Let me give an example (all on a 1-cpu PC)
HH:MM:SS
00:00:00 fire off 4 programs
00:01:00 loadavg goes up to 4
00:01:30 3 of the 4 programs finish loadavg still at 4
00:02:20 load avg goes down to 1, below our threshold
00:02:21 we fire off 3 more programs.
We'd like to reduce that almost 50 second lag time. Is it possible, in
user-space, to duplicate the loadavg calculation period, say to a 15
second load average, using the information in /proc?
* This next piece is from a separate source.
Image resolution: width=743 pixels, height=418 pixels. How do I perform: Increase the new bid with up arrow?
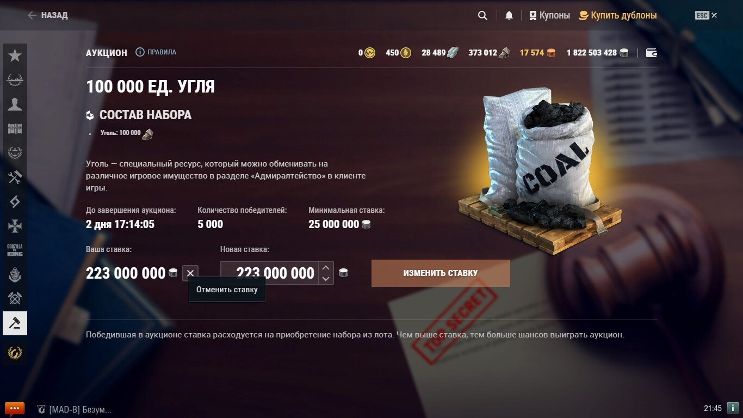point(326,267)
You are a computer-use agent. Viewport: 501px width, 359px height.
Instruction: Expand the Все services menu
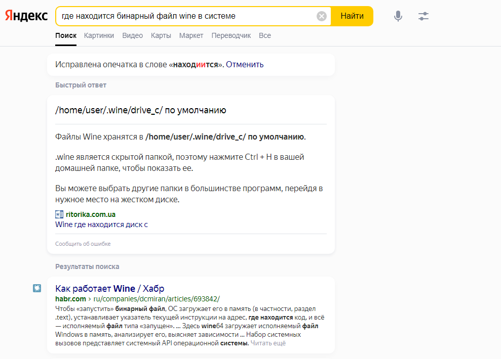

The other option we looked at, besides using loadavg, was using idle pct%,
but if I read the source for top right, involves reading the entire
process table to calculate clock ticks used and then figuring out how many
weren't used.
Ideas, opinions welcome. Yes, I read the list, so either respond direct
to me, or to the list.
bobyetman@att.net (Robert A. Yetman)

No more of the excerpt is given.